(What the task requires): All the entries need to be duplicated exactly, with the pictures omitted.

(Listed entries):
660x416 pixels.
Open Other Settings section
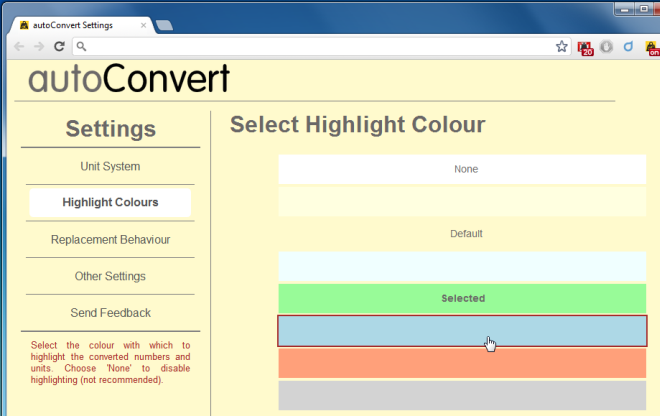pos(110,276)
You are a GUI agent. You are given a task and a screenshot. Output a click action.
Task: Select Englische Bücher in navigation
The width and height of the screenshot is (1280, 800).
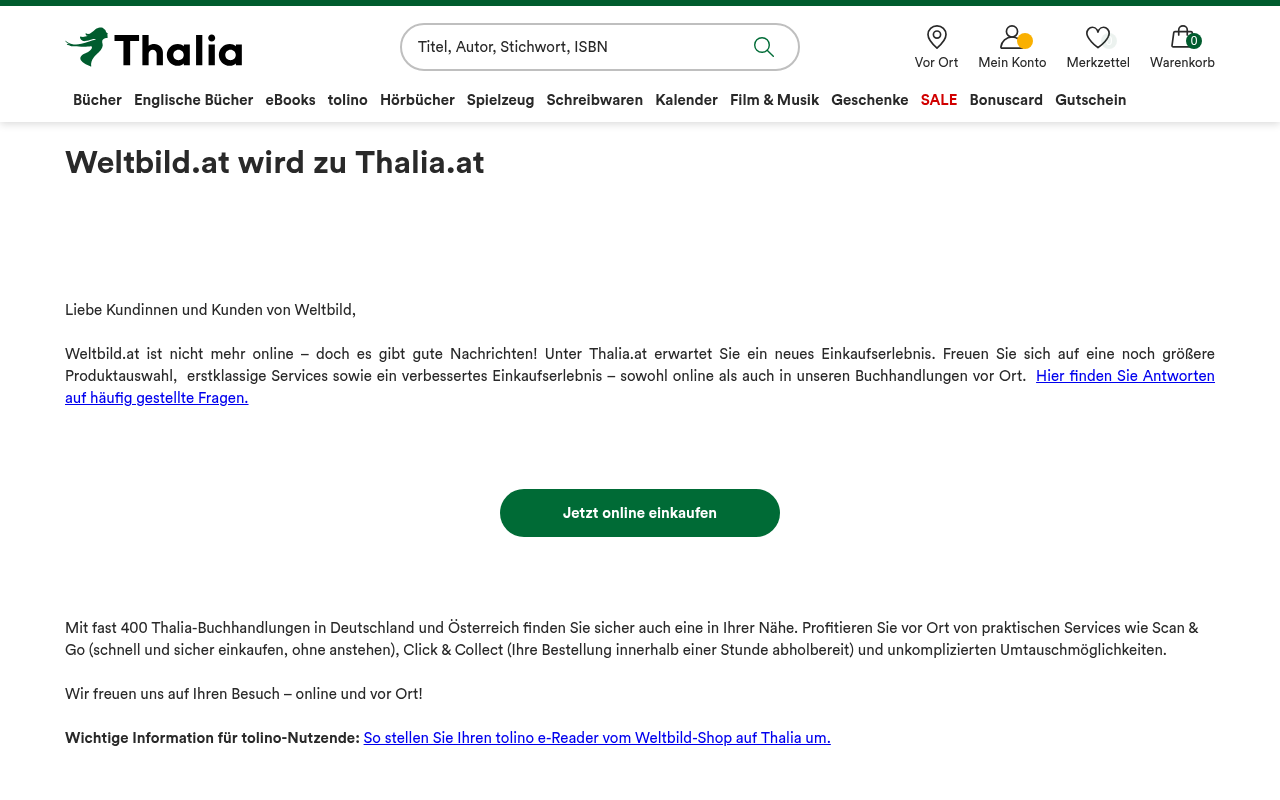pos(193,100)
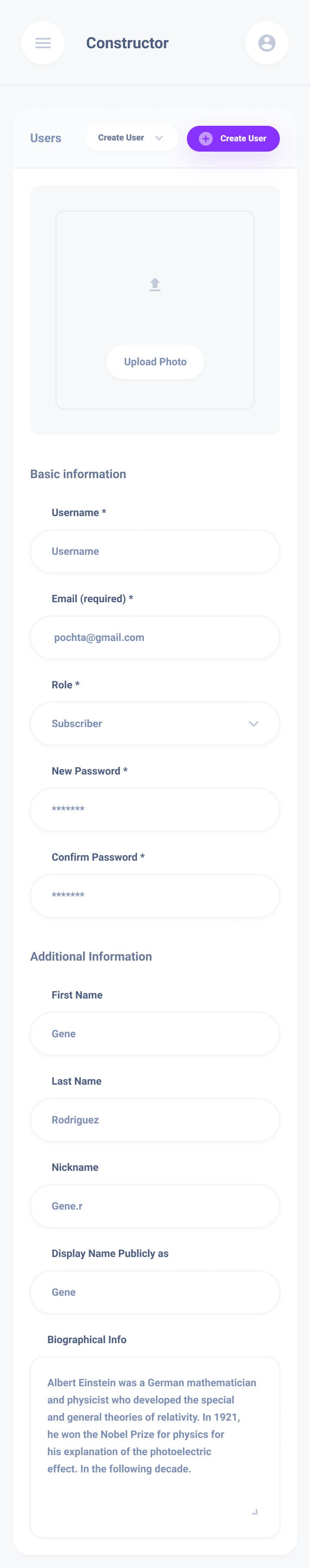The image size is (310, 1568).
Task: Click the Email field with pochta@gmail.com
Action: (155, 637)
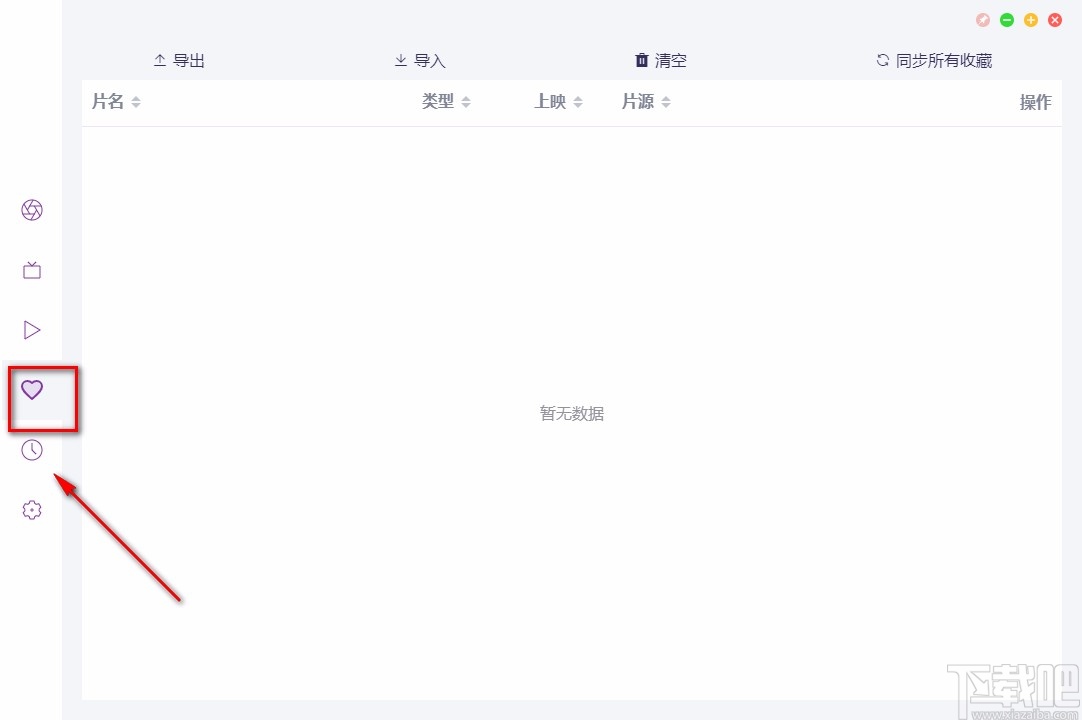Sort the list by 片源 column
1082x720 pixels.
[645, 101]
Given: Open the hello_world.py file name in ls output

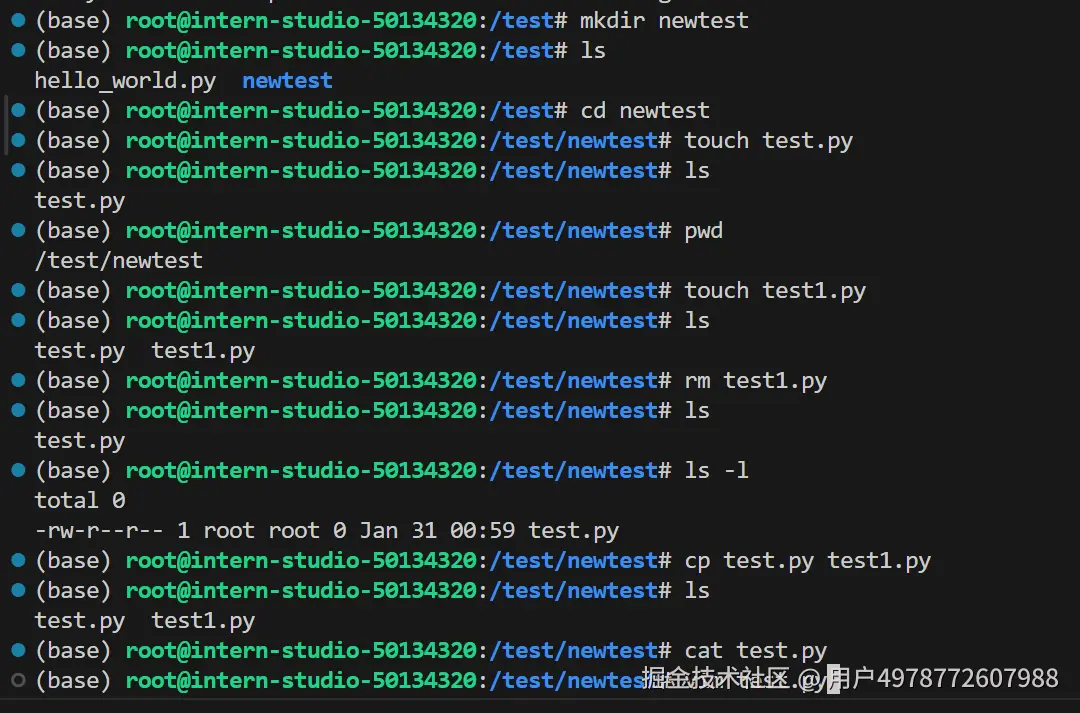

(Response to this task):
660x416 pixels.
Open Other Settings section
pos(110,276)
You are a GUI agent. You are given a task and a screenshot. Output a click action.
Task: Select Englische Bücher in navigation
The width and height of the screenshot is (1280, 800).
pos(193,100)
The image size is (310, 1568).
Task: Click the Email field with pochta@gmail.com
Action: (155, 637)
Sort the list by 片源 column
1082x720 pixels.
[645, 101]
Given: Open the hello_world.py file name in ls output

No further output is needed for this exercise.